The infection control course has boosted the confidence of non-clinical
staff, says Pat Browning, domestic assistant at Pontefract General Infirmary.

"We have learned a lot and now do things differently from before,"
she says. "Having completed the course, we aren’t afraid to ask nurses
about infection control issues if we see something that we don’t think is
correct. We have started to question ourselves and others to check if we are
doing things in the correct way."

Student support

During this work-based learning experience, ward sisters, line managers,
senior nurses and supervisors were asked to support the students – many of whom
reported the help provided by fellow workers and their mentors was excellent.

While doing the course, students required six to eight statements from
senior work colleagues to confirm their competence.

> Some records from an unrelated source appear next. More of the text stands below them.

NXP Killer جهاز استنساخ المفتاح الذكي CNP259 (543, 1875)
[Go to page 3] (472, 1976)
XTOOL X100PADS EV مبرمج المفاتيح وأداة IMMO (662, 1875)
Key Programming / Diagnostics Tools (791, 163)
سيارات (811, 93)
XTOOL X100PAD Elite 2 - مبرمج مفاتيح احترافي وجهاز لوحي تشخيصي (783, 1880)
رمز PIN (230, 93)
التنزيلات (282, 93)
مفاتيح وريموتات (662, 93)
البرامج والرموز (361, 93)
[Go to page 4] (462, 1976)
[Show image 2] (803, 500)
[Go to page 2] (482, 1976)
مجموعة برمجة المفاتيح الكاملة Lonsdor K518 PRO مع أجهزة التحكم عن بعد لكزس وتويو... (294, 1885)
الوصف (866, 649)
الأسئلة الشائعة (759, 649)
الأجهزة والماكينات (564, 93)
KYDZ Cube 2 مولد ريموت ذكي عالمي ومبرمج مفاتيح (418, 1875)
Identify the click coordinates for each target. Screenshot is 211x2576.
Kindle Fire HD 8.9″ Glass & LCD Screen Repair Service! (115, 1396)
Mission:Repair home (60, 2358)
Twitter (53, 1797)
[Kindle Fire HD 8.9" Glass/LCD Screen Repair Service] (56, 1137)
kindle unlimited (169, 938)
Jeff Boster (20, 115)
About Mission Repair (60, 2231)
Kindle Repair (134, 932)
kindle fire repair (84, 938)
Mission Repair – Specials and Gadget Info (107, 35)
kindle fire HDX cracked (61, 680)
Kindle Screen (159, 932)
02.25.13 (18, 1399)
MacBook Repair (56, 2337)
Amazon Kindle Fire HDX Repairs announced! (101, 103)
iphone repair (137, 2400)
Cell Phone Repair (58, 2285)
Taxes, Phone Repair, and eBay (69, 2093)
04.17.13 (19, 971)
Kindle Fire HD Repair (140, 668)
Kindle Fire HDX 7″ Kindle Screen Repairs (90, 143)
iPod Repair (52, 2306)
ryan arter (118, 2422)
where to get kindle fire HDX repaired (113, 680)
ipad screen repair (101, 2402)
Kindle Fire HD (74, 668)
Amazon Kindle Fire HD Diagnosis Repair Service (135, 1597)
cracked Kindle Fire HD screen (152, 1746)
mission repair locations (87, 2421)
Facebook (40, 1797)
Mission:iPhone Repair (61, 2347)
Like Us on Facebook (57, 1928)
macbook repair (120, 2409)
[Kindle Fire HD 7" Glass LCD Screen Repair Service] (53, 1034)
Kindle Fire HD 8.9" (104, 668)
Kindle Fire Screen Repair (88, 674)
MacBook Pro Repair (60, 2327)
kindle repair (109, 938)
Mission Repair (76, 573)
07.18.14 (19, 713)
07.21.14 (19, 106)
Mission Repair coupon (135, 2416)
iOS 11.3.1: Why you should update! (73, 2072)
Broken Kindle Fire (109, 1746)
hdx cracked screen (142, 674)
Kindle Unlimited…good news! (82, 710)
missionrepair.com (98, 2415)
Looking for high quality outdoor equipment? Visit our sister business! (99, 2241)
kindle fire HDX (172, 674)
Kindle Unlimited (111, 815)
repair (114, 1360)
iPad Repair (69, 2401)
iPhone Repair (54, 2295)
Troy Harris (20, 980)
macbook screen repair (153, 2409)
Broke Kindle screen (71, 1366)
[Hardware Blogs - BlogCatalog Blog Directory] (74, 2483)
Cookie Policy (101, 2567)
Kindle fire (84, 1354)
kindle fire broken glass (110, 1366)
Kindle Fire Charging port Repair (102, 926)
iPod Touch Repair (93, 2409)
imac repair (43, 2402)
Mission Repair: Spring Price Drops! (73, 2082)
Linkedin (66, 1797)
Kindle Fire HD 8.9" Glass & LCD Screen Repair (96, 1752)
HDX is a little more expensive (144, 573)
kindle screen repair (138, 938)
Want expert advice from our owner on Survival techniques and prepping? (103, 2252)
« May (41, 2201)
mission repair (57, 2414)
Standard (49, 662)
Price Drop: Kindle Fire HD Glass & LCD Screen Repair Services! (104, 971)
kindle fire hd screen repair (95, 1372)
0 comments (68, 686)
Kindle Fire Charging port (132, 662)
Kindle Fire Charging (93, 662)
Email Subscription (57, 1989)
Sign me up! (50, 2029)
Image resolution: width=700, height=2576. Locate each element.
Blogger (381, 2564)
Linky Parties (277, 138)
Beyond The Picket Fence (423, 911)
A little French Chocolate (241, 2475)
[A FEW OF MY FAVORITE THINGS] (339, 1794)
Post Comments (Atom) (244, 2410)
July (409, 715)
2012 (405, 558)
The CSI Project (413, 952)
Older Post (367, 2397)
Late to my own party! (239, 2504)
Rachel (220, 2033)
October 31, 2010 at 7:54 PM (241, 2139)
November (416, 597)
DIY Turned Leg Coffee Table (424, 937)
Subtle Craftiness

Colleagues and those in management roles were also encouraged to build
relationships with students doing the infection control course, and to consider
introducing mentoring schemes for other staff, such as trained nurses. This
allowed clinical staff to engage with non-clinical colleagues and helped the
students achieve their course targets.

Commenting on the benefits of the course, training officer Fleming says:
"The course has heightened the profile of infection control among all
levels of staff and has led people to question, change and ultimately improve
working practices in patient contact areas."

The training also had the secondary effect of improving morale among staff
who have been given the opportunity to gain additional knowledge. They have
benefited from undertaking a practical course which allows them to obtain a
nationally recognised qualification.